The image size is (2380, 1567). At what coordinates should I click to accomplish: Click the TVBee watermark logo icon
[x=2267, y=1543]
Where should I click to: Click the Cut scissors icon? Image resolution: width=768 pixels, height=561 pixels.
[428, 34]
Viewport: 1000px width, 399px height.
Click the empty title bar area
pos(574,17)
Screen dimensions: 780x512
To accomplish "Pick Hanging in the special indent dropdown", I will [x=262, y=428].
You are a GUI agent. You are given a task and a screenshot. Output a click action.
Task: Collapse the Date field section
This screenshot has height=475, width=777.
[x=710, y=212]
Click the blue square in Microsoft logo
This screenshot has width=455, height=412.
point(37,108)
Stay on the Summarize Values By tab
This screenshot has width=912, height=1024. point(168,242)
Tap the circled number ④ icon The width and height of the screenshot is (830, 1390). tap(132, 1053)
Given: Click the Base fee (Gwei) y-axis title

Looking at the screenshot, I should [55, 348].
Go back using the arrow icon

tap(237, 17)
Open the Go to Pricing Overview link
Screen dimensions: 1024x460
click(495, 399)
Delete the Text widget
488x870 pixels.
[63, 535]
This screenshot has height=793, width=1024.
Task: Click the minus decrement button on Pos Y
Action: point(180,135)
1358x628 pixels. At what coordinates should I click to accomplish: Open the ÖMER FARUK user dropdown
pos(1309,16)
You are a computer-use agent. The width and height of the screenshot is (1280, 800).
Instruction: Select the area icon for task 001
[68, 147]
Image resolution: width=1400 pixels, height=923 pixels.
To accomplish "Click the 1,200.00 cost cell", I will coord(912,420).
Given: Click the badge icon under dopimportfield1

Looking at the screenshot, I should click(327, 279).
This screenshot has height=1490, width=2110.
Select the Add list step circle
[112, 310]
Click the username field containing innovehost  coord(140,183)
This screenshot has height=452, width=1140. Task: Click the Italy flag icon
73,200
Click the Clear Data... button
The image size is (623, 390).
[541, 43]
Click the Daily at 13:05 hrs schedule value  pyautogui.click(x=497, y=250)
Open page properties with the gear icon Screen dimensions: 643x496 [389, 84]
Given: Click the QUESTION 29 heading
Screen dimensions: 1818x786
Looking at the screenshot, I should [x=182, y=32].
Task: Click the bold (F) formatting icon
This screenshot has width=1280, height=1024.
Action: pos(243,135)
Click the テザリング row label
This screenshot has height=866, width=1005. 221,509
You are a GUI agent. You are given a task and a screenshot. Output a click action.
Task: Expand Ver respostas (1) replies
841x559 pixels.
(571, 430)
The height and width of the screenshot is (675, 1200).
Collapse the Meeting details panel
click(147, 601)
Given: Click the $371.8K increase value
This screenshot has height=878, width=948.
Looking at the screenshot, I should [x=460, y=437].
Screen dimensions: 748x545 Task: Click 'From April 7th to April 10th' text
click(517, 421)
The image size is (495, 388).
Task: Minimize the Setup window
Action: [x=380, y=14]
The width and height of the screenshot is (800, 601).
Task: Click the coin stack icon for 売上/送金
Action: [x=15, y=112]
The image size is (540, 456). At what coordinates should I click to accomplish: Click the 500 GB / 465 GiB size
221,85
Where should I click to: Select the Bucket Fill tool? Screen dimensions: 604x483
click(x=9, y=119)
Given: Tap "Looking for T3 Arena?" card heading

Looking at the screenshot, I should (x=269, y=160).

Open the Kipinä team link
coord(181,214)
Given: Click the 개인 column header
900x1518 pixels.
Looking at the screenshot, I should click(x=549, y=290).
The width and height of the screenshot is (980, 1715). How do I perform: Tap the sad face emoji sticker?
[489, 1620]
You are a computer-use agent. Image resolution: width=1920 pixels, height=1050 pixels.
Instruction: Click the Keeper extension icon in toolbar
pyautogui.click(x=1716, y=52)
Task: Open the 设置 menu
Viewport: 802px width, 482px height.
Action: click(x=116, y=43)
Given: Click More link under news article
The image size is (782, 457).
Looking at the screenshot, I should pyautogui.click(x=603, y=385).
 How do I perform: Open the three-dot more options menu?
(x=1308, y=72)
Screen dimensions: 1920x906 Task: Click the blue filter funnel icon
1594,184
_____
Exercise directions: Write out each record again, keeping every word as it is.

Answer:
The image size is (2380, 1567). At what coordinates should I click to accomplish: Click the TVBee watermark logo icon
[x=2267, y=1543]
Where should I click to: Click the Cut scissors icon? Image resolution: width=768 pixels, height=561 pixels.
[428, 34]
Viewport: 1000px width, 399px height.
Click the empty title bar area
pos(574,17)
Screen dimensions: 780x512
To accomplish "Pick Hanging in the special indent dropdown", I will [x=262, y=428].
You are a GUI agent. You are given a task and a screenshot. Output a click action.
Task: Collapse the Date field section
This screenshot has height=475, width=777.
[x=710, y=212]
Click the blue square in Microsoft logo
This screenshot has width=455, height=412.
point(37,108)
Stay on the Summarize Values By tab
This screenshot has width=912, height=1024. point(168,242)
Tap the circled number ④ icon The width and height of the screenshot is (830, 1390). tap(132, 1053)
Given: Click the Base fee (Gwei) y-axis title

Looking at the screenshot, I should [55, 348].
Go back using the arrow icon

tap(237, 17)
Open the Go to Pricing Overview link
Screen dimensions: 1024x460
click(495, 399)
Delete the Text widget
488x870 pixels.
[63, 535]
This screenshot has height=793, width=1024.
Task: Click the minus decrement button on Pos Y
Action: point(180,135)
1358x628 pixels. At what coordinates should I click to accomplish: Open the ÖMER FARUK user dropdown
pos(1309,16)
You are a computer-use agent. The width and height of the screenshot is (1280, 800).
Instruction: Select the area icon for task 001
[68, 147]
Image resolution: width=1400 pixels, height=923 pixels.
To accomplish "Click the 1,200.00 cost cell", I will coord(912,420).
Given: Click the badge icon under dopimportfield1

Looking at the screenshot, I should click(327, 279).
This screenshot has height=1490, width=2110.
Select the Add list step circle
[112, 310]
Click the username field containing innovehost  coord(140,183)
This screenshot has height=452, width=1140. Task: Click the Italy flag icon
73,200
Click the Clear Data... button
The image size is (623, 390).
[541, 43]
Click the Daily at 13:05 hrs schedule value  pyautogui.click(x=497, y=250)
Open page properties with the gear icon Screen dimensions: 643x496 [389, 84]
Given: Click the QUESTION 29 heading
Screen dimensions: 1818x786
Looking at the screenshot, I should [x=182, y=32].
Task: Click the bold (F) formatting icon
This screenshot has width=1280, height=1024.
Action: pos(243,135)
Click the テザリング row label
This screenshot has height=866, width=1005. 221,509
You are a GUI agent. You are given a task and a screenshot. Output a click action.
Task: Expand Ver respostas (1) replies
841x559 pixels.
(571, 430)
The height and width of the screenshot is (675, 1200).
Collapse the Meeting details panel
click(147, 601)
Given: Click the $371.8K increase value
This screenshot has height=878, width=948.
Looking at the screenshot, I should [x=460, y=437].
Screen dimensions: 748x545 Task: Click 'From April 7th to April 10th' text
click(517, 421)
The image size is (495, 388).
Task: Minimize the Setup window
Action: [x=380, y=14]
The width and height of the screenshot is (800, 601).
Task: Click the coin stack icon for 売上/送金
Action: [x=15, y=112]
The image size is (540, 456). At what coordinates should I click to accomplish: Click the 500 GB / 465 GiB size
221,85
Where should I click to: Select the Bucket Fill tool? Screen dimensions: 604x483
click(x=9, y=119)
Given: Tap "Looking for T3 Arena?" card heading

Looking at the screenshot, I should (x=269, y=160).

Open the Kipinä team link
coord(181,214)
Given: Click the 개인 column header
900x1518 pixels.
Looking at the screenshot, I should click(x=549, y=290).
The width and height of the screenshot is (980, 1715). How do I perform: Tap the sad face emoji sticker?
[489, 1620]
You are a computer-use agent. Image resolution: width=1920 pixels, height=1050 pixels.
Instruction: Click the Keeper extension icon in toolbar
pyautogui.click(x=1716, y=52)
Task: Open the 设置 menu
Viewport: 802px width, 482px height.
Action: click(x=116, y=43)
Given: Click More link under news article
The image size is (782, 457).
Looking at the screenshot, I should pyautogui.click(x=603, y=385).
 How do I perform: Open the three-dot more options menu?
(x=1308, y=72)
Screen dimensions: 1920x906 Task: Click the blue filter funnel icon
1594,184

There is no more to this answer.